Task prompt
Reproduce each of the following records in full, without any alteration.

(Word and element location records)
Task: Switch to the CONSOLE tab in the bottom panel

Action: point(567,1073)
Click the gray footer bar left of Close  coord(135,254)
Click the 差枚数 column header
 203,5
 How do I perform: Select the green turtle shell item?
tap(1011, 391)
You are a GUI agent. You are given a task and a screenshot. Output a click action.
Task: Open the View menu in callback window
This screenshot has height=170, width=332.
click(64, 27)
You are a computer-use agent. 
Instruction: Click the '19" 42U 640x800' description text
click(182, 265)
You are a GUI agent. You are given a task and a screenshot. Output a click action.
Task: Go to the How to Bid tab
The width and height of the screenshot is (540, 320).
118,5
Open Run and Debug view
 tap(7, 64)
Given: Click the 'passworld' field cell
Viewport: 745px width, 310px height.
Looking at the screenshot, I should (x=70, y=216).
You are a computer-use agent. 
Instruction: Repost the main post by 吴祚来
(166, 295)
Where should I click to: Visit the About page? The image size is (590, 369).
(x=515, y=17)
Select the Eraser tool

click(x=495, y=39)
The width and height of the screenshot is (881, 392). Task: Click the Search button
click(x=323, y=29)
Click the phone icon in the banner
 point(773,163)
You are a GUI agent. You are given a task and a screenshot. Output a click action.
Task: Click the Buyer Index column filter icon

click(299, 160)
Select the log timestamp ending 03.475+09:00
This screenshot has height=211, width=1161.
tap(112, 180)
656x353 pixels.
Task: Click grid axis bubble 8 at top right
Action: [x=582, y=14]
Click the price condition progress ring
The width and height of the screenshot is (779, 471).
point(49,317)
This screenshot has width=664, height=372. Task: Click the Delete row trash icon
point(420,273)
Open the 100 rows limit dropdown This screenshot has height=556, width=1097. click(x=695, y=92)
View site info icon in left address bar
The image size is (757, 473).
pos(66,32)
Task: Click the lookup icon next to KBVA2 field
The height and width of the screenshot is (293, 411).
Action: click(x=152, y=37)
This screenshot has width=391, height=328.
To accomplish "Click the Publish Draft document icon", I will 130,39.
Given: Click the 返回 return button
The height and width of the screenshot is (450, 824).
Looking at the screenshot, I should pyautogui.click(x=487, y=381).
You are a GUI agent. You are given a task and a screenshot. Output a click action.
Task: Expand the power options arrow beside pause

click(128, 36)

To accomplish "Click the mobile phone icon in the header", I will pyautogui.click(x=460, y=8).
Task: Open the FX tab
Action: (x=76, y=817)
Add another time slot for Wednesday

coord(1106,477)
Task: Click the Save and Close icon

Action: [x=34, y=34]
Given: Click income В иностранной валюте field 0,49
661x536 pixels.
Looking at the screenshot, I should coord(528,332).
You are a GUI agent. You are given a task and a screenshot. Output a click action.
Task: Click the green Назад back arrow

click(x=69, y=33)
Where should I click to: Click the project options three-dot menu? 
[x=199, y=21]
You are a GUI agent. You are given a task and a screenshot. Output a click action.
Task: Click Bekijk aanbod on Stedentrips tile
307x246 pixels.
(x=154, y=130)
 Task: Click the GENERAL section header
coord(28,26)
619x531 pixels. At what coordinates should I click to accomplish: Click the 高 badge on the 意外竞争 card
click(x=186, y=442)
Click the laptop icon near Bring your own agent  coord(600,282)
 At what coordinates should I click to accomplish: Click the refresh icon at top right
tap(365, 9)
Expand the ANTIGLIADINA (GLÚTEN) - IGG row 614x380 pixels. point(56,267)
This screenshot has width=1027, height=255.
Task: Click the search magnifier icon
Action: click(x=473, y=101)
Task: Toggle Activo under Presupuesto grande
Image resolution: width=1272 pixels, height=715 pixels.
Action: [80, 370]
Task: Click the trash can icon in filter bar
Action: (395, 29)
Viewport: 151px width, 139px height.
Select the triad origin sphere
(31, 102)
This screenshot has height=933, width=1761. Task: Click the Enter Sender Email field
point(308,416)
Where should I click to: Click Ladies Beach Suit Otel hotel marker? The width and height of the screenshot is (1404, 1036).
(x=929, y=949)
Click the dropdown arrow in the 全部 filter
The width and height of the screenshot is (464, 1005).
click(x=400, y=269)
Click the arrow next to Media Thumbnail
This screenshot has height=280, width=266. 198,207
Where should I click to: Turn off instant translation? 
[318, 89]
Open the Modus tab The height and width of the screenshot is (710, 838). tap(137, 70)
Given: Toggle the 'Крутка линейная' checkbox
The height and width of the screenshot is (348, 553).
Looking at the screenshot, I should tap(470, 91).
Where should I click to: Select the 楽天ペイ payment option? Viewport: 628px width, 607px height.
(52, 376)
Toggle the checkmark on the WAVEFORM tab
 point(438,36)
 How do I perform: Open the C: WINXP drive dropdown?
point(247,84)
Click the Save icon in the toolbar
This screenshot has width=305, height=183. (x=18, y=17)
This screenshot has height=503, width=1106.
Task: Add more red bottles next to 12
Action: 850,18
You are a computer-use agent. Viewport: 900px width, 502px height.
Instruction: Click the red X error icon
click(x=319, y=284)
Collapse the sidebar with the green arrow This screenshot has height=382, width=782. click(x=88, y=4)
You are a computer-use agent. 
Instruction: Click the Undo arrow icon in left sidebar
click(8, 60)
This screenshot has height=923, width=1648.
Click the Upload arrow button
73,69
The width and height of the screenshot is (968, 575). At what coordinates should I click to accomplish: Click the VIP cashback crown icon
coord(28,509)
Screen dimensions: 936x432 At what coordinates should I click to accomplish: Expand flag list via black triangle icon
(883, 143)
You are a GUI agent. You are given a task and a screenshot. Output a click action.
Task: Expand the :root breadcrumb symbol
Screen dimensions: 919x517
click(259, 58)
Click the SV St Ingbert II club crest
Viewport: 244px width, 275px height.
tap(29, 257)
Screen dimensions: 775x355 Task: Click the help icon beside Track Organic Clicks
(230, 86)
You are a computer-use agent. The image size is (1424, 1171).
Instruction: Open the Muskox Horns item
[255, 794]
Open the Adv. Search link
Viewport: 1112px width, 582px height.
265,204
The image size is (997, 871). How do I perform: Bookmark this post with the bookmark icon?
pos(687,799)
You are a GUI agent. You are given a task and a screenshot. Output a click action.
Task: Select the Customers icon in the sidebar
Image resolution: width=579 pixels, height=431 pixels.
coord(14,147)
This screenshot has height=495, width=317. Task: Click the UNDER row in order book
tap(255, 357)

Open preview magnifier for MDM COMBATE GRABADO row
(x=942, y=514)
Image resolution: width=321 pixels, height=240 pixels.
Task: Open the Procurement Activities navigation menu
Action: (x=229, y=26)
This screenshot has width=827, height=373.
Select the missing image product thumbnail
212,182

Response for this exercise
Task: Switch to the CONSOLE tab in the bottom panel

Action: point(567,1073)
Click the gray footer bar left of Close  coord(135,254)
Click the 差枚数 column header
 203,5
 How do I perform: Select the green turtle shell item?
tap(1011, 391)
You are a GUI agent. You are given a task and a screenshot. Output a click action.
Task: Open the View menu in callback window
This screenshot has height=170, width=332.
click(64, 27)
You are a computer-use agent. 
Instruction: Click the '19" 42U 640x800' description text
click(182, 265)
You are a GUI agent. You are given a task and a screenshot. Output a click action.
Task: Go to the How to Bid tab
The width and height of the screenshot is (540, 320).
118,5
Open Run and Debug view
 tap(7, 64)
Given: Click the 'passworld' field cell
Viewport: 745px width, 310px height.
Looking at the screenshot, I should (x=70, y=216).
You are a computer-use agent. 
Instruction: Repost the main post by 吴祚来
(166, 295)
Where should I click to: Visit the About page? The image size is (590, 369).
(x=515, y=17)
Select the Eraser tool

click(x=495, y=39)
The width and height of the screenshot is (881, 392). Task: Click the Search button
click(x=323, y=29)
Click the phone icon in the banner
 point(773,163)
You are a GUI agent. You are given a task and a screenshot. Output a click action.
Task: Click the Buyer Index column filter icon

click(299, 160)
Select the log timestamp ending 03.475+09:00
This screenshot has height=211, width=1161.
tap(112, 180)
656x353 pixels.
Task: Click grid axis bubble 8 at top right
Action: [x=582, y=14]
Click the price condition progress ring
The width and height of the screenshot is (779, 471).
point(49,317)
This screenshot has width=664, height=372. Task: Click the Delete row trash icon
point(420,273)
Open the 100 rows limit dropdown This screenshot has height=556, width=1097. click(x=695, y=92)
View site info icon in left address bar
The image size is (757, 473).
pos(66,32)
Task: Click the lookup icon next to KBVA2 field
The height and width of the screenshot is (293, 411).
Action: click(x=152, y=37)
This screenshot has width=391, height=328.
To accomplish "Click the Publish Draft document icon", I will 130,39.
Given: Click the 返回 return button
The height and width of the screenshot is (450, 824).
Looking at the screenshot, I should pyautogui.click(x=487, y=381).
You are a GUI agent. You are given a task and a screenshot. Output a click action.
Task: Expand the power options arrow beside pause

click(128, 36)

To accomplish "Click the mobile phone icon in the header", I will pyautogui.click(x=460, y=8).
Task: Open the FX tab
Action: (x=76, y=817)
Add another time slot for Wednesday

coord(1106,477)
Task: Click the Save and Close icon

Action: [x=34, y=34]
Given: Click income В иностранной валюте field 0,49
661x536 pixels.
Looking at the screenshot, I should coord(528,332).
You are a GUI agent. You are given a task and a screenshot. Output a click action.
Task: Click the green Назад back arrow

click(x=69, y=33)
Where should I click to: Click the project options three-dot menu? 
[x=199, y=21]
You are a GUI agent. You are given a task and a screenshot. Output a click action.
Task: Click Bekijk aanbod on Stedentrips tile
307x246 pixels.
(x=154, y=130)
 Task: Click the GENERAL section header
coord(28,26)
619x531 pixels. At what coordinates should I click to accomplish: Click the 高 badge on the 意外竞争 card
click(x=186, y=442)
Click the laptop icon near Bring your own agent  coord(600,282)
 At what coordinates should I click to accomplish: Click the refresh icon at top right
tap(365, 9)
Expand the ANTIGLIADINA (GLÚTEN) - IGG row 614x380 pixels. point(56,267)
This screenshot has width=1027, height=255.
Task: Click the search magnifier icon
Action: click(x=473, y=101)
Task: Toggle Activo under Presupuesto grande
Image resolution: width=1272 pixels, height=715 pixels.
Action: [80, 370]
Task: Click the trash can icon in filter bar
Action: (395, 29)
Viewport: 151px width, 139px height.
Select the triad origin sphere
(31, 102)
This screenshot has height=933, width=1761. Task: Click the Enter Sender Email field
point(308,416)
Where should I click to: Click Ladies Beach Suit Otel hotel marker? The width and height of the screenshot is (1404, 1036).
(x=929, y=949)
Click the dropdown arrow in the 全部 filter
The width and height of the screenshot is (464, 1005).
click(x=400, y=269)
Click the arrow next to Media Thumbnail
This screenshot has height=280, width=266. 198,207
Where should I click to: Turn off instant translation? 
[318, 89]
Open the Modus tab The height and width of the screenshot is (710, 838). tap(137, 70)
Given: Toggle the 'Крутка линейная' checkbox
The height and width of the screenshot is (348, 553).
Looking at the screenshot, I should tap(470, 91).
Where should I click to: Select the 楽天ペイ payment option? Viewport: 628px width, 607px height.
(52, 376)
Toggle the checkmark on the WAVEFORM tab
 point(438,36)
 How do I perform: Open the C: WINXP drive dropdown?
point(247,84)
Click the Save icon in the toolbar
This screenshot has width=305, height=183. (x=18, y=17)
This screenshot has height=503, width=1106.
Task: Add more red bottles next to 12
Action: 850,18
You are a computer-use agent. Viewport: 900px width, 502px height.
Instruction: Click the red X error icon
click(x=319, y=284)
Collapse the sidebar with the green arrow This screenshot has height=382, width=782. click(x=88, y=4)
You are a computer-use agent. 
Instruction: Click the Undo arrow icon in left sidebar
click(8, 60)
This screenshot has height=923, width=1648.
Click the Upload arrow button
73,69
The width and height of the screenshot is (968, 575). At what coordinates should I click to accomplish: Click the VIP cashback crown icon
coord(28,509)
Screen dimensions: 936x432 At what coordinates should I click to accomplish: Expand flag list via black triangle icon
(883, 143)
You are a GUI agent. You are given a task and a screenshot. Output a click action.
Task: Expand the :root breadcrumb symbol
Screen dimensions: 919x517
click(259, 58)
Click the SV St Ingbert II club crest
Viewport: 244px width, 275px height.
tap(29, 257)
Screen dimensions: 775x355 Task: Click the help icon beside Track Organic Clicks
(230, 86)
You are a computer-use agent. The image size is (1424, 1171).
Instruction: Open the Muskox Horns item
[255, 794]
Open the Adv. Search link
Viewport: 1112px width, 582px height.
265,204
The image size is (997, 871). How do I perform: Bookmark this post with the bookmark icon?
pos(687,799)
You are a GUI agent. You are given a task and a screenshot. Output a click action.
Task: Select the Customers icon in the sidebar
Image resolution: width=579 pixels, height=431 pixels.
coord(14,147)
This screenshot has height=495, width=317. Task: Click the UNDER row in order book
tap(255, 357)

Open preview magnifier for MDM COMBATE GRABADO row
(x=942, y=514)
Image resolution: width=321 pixels, height=240 pixels.
Task: Open the Procurement Activities navigation menu
Action: (x=229, y=26)
This screenshot has width=827, height=373.
Select the missing image product thumbnail
212,182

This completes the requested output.